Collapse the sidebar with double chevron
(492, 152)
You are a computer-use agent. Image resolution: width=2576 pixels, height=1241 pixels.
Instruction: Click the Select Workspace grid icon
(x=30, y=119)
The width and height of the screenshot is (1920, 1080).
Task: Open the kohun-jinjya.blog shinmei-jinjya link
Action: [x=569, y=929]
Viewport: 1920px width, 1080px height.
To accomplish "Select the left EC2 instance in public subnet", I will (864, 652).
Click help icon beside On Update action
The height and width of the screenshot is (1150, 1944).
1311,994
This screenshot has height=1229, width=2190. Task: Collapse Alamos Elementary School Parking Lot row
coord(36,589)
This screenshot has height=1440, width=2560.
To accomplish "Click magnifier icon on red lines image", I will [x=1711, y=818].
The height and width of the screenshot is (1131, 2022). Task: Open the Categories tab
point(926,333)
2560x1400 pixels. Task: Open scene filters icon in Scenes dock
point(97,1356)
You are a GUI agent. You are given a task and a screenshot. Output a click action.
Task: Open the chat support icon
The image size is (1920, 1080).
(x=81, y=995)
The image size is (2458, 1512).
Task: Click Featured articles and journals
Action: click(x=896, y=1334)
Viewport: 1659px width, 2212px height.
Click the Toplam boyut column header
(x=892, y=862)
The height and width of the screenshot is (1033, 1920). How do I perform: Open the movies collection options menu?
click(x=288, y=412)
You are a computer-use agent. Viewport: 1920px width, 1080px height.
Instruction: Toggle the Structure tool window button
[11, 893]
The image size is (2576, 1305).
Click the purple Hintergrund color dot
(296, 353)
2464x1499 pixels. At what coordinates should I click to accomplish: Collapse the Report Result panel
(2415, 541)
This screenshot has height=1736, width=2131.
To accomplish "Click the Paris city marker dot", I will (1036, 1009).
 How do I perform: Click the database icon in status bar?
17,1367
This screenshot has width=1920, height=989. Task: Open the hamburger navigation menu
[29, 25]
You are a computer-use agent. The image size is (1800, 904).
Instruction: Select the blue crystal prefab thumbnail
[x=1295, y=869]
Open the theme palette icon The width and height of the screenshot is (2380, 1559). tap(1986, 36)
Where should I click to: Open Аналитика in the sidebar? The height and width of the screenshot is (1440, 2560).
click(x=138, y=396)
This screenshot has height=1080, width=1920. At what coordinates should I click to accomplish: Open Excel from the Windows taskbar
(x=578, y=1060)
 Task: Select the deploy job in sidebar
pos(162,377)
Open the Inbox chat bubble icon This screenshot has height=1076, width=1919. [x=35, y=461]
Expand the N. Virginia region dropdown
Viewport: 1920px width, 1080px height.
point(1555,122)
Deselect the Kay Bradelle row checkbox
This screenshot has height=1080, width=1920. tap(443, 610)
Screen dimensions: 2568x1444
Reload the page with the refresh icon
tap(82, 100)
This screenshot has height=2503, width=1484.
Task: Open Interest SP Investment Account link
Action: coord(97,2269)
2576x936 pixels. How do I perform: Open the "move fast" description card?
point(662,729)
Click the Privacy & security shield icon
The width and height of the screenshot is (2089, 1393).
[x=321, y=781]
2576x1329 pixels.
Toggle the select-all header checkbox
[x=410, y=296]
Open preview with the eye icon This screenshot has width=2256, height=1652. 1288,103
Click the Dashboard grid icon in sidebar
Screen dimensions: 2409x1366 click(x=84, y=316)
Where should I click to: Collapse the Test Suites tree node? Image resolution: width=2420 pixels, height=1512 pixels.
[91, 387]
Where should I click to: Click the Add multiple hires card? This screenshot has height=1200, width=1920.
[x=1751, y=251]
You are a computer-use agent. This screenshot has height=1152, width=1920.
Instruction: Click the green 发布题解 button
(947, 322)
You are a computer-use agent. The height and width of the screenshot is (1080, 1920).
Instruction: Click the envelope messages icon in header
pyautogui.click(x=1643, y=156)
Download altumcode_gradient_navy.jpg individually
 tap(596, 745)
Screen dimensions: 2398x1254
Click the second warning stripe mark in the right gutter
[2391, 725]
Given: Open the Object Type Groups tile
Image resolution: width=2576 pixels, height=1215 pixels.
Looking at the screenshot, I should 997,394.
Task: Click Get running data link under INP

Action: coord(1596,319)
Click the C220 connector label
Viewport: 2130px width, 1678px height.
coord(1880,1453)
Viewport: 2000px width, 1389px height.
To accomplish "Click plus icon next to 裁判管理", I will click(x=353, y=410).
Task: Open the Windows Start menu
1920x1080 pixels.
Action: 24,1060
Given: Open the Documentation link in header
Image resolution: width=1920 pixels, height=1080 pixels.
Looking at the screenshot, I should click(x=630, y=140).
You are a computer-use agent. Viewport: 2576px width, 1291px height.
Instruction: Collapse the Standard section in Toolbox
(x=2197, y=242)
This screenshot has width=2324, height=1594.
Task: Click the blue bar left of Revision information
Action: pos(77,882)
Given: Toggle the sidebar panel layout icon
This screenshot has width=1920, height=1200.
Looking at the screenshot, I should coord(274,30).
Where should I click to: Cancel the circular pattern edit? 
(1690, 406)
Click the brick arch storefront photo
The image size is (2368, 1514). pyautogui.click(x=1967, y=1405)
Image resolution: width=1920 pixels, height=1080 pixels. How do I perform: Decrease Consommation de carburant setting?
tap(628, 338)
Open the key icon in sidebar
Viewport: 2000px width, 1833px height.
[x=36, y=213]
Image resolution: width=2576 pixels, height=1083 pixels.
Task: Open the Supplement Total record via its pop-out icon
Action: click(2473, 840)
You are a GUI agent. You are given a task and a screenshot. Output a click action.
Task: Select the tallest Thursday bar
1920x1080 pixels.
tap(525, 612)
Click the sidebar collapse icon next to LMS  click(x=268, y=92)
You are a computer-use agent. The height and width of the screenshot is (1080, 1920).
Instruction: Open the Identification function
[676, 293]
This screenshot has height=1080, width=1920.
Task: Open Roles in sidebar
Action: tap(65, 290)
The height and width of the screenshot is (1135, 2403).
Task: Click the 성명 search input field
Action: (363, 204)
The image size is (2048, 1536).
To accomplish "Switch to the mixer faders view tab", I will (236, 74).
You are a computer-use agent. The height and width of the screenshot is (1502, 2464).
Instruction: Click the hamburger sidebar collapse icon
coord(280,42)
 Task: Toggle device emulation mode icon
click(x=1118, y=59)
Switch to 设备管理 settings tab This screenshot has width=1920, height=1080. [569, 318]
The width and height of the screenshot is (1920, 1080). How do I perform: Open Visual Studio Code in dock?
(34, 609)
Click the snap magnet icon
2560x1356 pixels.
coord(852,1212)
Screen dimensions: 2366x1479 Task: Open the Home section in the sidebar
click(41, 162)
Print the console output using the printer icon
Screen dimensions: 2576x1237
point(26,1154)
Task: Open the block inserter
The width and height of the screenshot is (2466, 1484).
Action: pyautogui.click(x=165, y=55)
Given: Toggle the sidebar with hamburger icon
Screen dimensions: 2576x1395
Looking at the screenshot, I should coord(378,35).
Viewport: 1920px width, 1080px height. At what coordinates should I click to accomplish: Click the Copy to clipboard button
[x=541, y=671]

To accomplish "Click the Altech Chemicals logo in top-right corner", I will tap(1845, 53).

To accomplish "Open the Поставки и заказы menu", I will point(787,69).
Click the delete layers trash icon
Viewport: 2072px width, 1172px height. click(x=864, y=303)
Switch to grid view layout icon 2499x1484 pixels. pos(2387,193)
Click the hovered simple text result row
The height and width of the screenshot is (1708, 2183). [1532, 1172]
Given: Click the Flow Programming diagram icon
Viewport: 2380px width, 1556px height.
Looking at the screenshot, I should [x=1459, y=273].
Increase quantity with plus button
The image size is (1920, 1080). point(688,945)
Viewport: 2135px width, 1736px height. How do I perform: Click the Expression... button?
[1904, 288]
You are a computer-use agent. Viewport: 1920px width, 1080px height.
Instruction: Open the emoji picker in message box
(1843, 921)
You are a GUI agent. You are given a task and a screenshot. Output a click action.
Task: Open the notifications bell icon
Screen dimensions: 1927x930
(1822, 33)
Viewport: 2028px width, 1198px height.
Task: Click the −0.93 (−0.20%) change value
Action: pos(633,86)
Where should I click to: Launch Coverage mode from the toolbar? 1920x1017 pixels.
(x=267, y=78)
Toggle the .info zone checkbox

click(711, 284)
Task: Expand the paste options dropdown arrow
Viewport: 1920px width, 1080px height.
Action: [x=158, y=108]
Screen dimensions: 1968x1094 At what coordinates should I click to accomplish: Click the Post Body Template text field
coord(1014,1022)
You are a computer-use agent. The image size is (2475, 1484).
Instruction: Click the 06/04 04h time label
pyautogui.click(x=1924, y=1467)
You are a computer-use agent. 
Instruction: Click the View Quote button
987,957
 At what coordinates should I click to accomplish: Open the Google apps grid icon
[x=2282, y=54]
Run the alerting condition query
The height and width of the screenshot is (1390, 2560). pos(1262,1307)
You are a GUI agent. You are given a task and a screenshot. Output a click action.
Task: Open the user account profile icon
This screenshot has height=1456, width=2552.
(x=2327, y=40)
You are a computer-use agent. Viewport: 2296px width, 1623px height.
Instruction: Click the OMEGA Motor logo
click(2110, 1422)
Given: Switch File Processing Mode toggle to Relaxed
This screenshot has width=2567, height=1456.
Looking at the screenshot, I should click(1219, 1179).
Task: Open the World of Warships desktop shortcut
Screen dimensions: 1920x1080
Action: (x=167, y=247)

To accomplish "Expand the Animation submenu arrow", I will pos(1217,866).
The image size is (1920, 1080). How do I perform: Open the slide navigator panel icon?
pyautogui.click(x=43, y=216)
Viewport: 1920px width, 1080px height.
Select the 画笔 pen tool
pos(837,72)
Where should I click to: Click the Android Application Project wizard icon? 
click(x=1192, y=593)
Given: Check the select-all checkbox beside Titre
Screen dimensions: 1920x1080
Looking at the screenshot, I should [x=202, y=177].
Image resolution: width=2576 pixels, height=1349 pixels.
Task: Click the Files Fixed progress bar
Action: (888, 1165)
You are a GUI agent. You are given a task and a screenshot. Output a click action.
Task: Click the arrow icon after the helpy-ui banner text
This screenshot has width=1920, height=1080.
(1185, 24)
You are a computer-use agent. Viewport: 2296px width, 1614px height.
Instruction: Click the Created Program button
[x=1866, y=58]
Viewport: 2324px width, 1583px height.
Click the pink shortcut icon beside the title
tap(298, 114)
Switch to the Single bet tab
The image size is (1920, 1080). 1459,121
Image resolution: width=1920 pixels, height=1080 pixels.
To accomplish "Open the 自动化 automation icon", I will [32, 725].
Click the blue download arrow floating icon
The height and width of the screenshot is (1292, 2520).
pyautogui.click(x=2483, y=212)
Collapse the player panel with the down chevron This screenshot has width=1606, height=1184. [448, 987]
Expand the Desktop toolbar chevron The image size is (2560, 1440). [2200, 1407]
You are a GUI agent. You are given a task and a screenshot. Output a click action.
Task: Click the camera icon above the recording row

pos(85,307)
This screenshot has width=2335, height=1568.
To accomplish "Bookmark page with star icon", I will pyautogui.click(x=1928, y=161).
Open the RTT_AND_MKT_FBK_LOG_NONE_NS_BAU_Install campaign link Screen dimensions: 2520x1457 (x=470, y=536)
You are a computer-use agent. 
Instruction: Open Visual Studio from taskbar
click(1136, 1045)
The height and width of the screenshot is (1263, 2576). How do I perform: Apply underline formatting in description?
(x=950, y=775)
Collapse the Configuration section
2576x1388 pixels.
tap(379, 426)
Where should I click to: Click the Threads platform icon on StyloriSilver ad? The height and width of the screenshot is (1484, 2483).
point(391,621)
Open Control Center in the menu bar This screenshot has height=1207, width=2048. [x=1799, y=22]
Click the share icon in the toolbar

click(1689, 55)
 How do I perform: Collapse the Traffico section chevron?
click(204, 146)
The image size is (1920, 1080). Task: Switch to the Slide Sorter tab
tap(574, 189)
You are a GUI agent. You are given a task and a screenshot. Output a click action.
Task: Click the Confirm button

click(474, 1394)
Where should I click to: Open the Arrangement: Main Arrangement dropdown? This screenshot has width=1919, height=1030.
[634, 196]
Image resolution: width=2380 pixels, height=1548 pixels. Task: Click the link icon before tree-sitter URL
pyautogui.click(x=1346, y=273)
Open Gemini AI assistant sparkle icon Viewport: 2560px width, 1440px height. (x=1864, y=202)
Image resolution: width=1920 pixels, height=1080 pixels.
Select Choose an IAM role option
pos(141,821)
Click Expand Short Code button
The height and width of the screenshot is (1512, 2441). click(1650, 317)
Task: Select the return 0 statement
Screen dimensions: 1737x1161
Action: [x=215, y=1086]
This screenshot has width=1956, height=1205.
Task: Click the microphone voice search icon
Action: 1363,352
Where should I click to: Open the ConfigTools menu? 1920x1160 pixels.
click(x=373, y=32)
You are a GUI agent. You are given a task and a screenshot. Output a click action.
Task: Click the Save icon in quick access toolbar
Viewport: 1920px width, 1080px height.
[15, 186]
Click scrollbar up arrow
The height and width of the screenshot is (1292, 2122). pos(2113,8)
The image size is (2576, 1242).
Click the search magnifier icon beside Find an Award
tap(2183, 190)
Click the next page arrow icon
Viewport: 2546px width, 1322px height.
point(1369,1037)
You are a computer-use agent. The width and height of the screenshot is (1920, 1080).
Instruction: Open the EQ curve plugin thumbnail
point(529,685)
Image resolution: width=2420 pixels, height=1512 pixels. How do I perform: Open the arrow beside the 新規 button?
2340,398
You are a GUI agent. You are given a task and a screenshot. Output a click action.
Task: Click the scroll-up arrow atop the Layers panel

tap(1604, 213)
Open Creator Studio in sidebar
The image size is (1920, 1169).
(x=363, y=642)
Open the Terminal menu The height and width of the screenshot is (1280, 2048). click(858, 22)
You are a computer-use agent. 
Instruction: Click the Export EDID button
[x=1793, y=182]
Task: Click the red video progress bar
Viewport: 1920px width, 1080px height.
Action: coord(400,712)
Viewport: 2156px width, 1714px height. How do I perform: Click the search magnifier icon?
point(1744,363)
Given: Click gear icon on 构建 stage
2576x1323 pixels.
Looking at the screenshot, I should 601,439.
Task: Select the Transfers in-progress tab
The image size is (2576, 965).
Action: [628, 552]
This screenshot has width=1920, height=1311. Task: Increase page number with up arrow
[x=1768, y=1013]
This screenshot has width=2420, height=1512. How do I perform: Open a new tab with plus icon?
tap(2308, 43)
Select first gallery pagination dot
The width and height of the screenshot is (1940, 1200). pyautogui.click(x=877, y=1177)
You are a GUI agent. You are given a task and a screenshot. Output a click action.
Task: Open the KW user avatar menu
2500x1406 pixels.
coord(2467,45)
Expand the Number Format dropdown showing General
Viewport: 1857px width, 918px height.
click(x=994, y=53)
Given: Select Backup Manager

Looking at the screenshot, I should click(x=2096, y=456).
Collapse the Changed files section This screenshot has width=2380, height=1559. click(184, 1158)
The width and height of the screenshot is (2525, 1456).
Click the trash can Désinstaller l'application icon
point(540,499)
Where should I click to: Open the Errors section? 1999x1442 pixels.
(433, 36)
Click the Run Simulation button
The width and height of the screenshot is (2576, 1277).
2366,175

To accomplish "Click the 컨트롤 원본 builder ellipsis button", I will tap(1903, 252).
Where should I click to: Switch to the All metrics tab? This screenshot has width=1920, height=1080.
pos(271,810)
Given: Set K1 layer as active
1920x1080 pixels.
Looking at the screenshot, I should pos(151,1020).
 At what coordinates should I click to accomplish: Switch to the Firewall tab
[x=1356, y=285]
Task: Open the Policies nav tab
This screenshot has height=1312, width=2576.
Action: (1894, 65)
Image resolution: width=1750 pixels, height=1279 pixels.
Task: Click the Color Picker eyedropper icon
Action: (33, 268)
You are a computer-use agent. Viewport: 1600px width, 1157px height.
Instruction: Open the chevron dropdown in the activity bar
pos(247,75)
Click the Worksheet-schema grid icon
------------------------------------------------------------------------
## [Your objective]
Work through the data above and give the number of lines in which "layout" appears; add nothing else.

## [Response to the exercise]
2